Statistical Analysis
For statistical comparisons of the VAS scores, two analyses were performed. First, to examine the effect of acupuncture on VAS reading, pre-VAS and post-VAS were compared using a non-parametric bootstrapping method. Bootstrapping statistics has methodological advantages over classical statistical inferences [e.g., Gaussian assumption (33)]. The participant-wise changes between pre- and post-VAS (i.e., change-VAS) were computed. The mean of the change-VAS was computed by resampling with replacement data across all participants 10,000 times, and the ratio of the resampled average difference larger or smaller than 0 (the smaller value) was considered as the significance level (P-value). Second, to investigate the relationships between the participant profiles and VAS readings, a correlation analysis was performed using the bootstrapping approach.

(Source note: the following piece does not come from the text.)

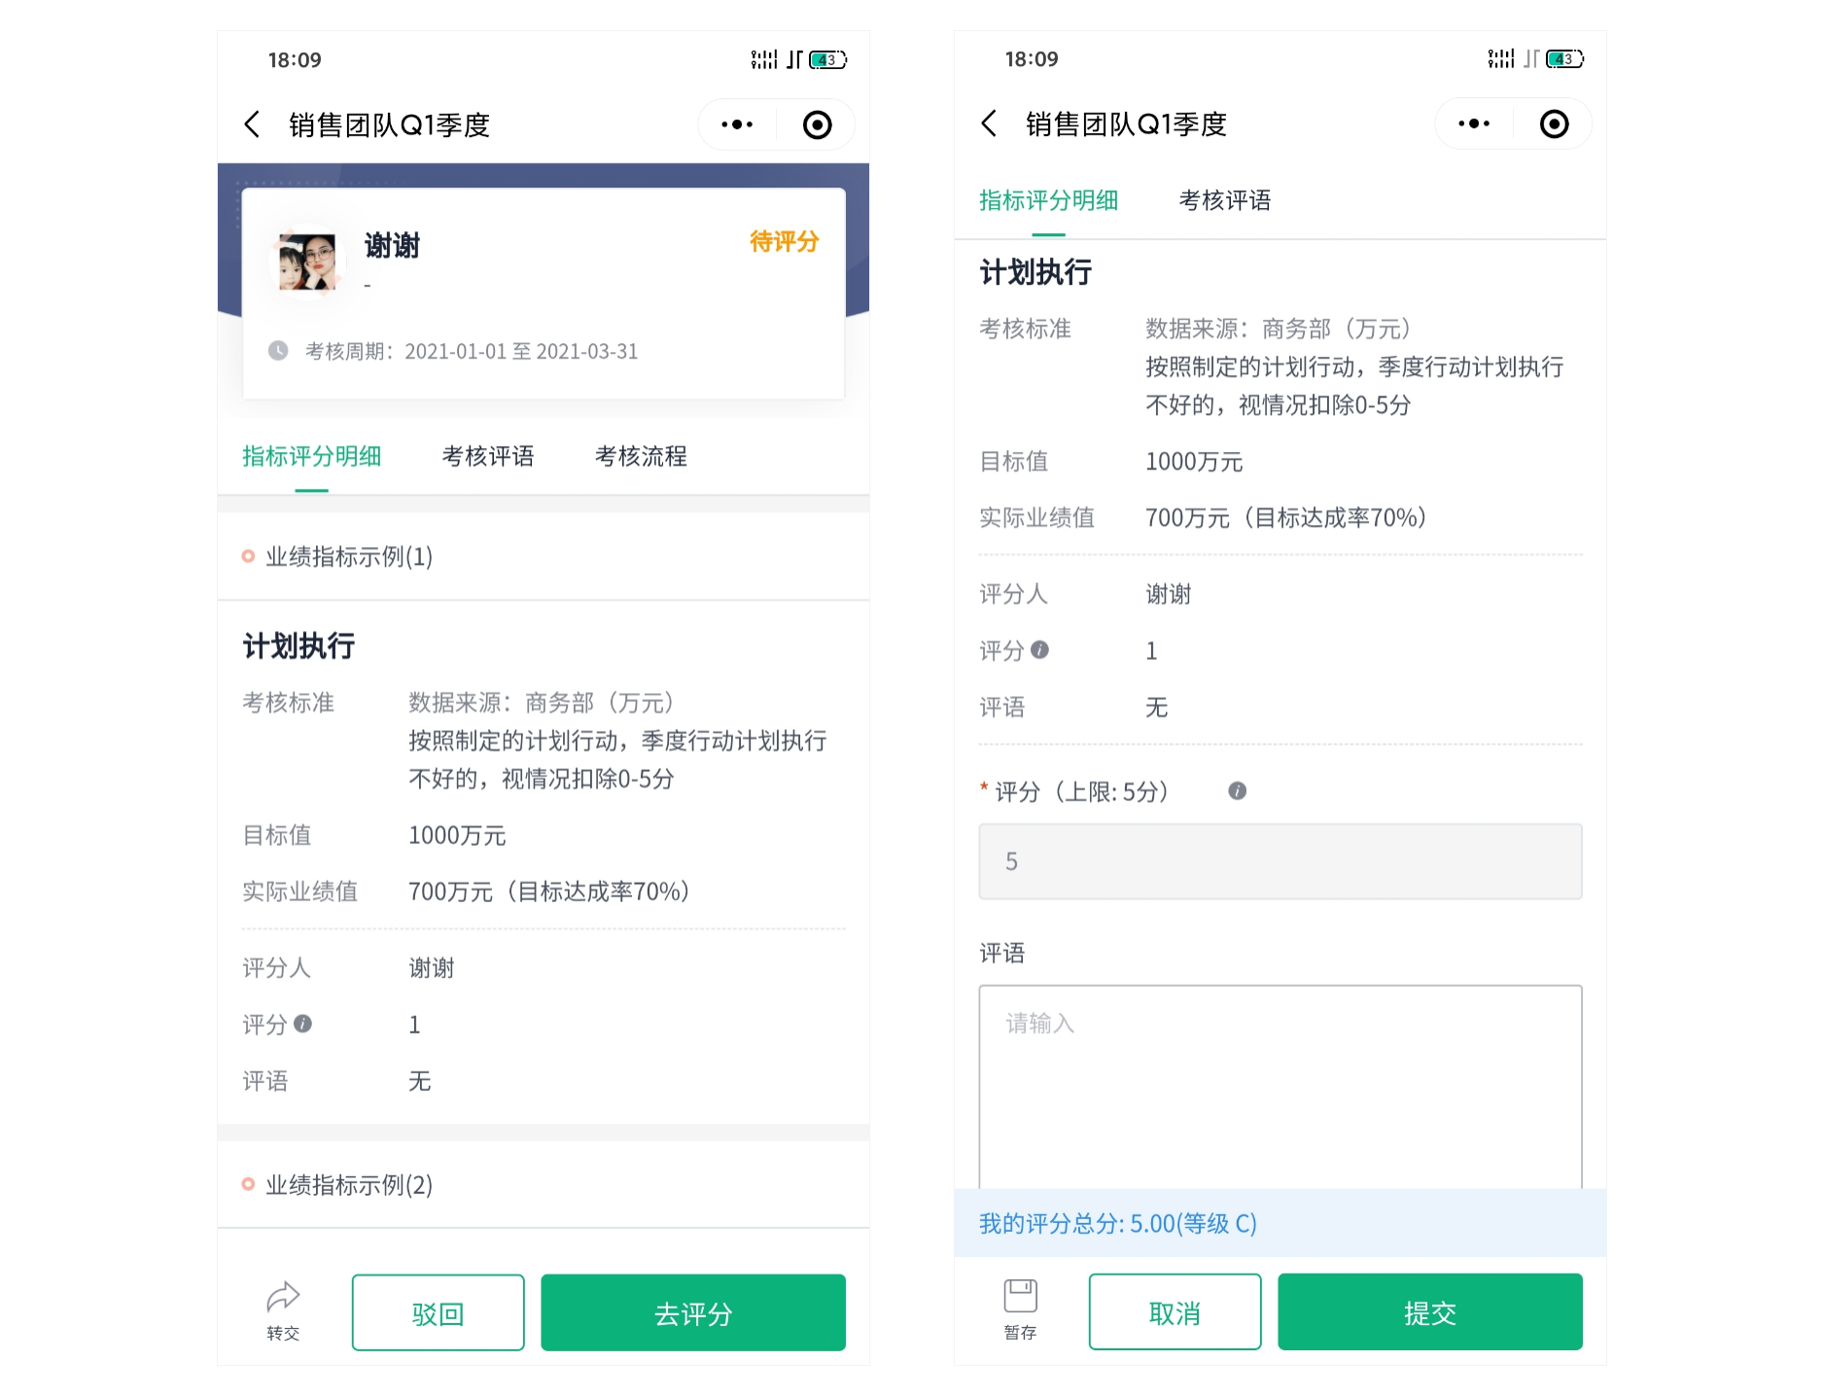1824x1396 pixels.
Task: Go back using right screen arrow
Action: tap(989, 123)
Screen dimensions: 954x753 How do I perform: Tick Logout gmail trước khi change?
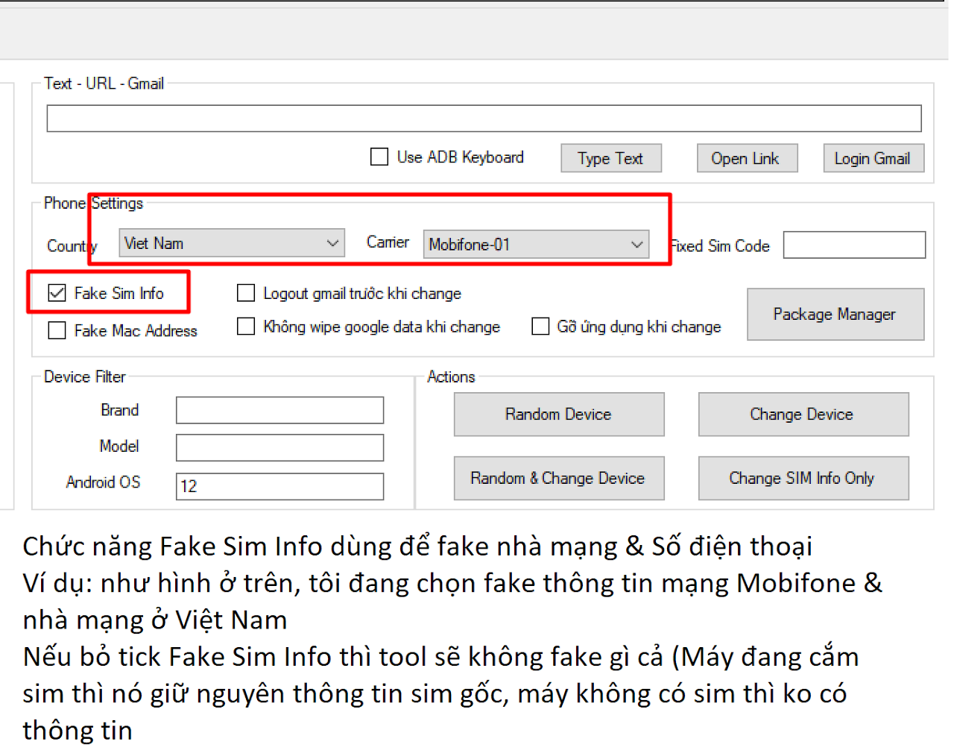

As the present study focused on acupuncture analgesia, the correlations between the efficacy ratio × pre-VAS, efficacy ratio × post-VAS, and efficacy ratio × participants' age were examined. For each pair, Pearson's coefficient (R) was calculated by resampling with replacement data across all participants 10,000 times. The ratio of the resampled coefficients, when larger or smaller than 0 (the smaller value), was taken as the significance level (P-value).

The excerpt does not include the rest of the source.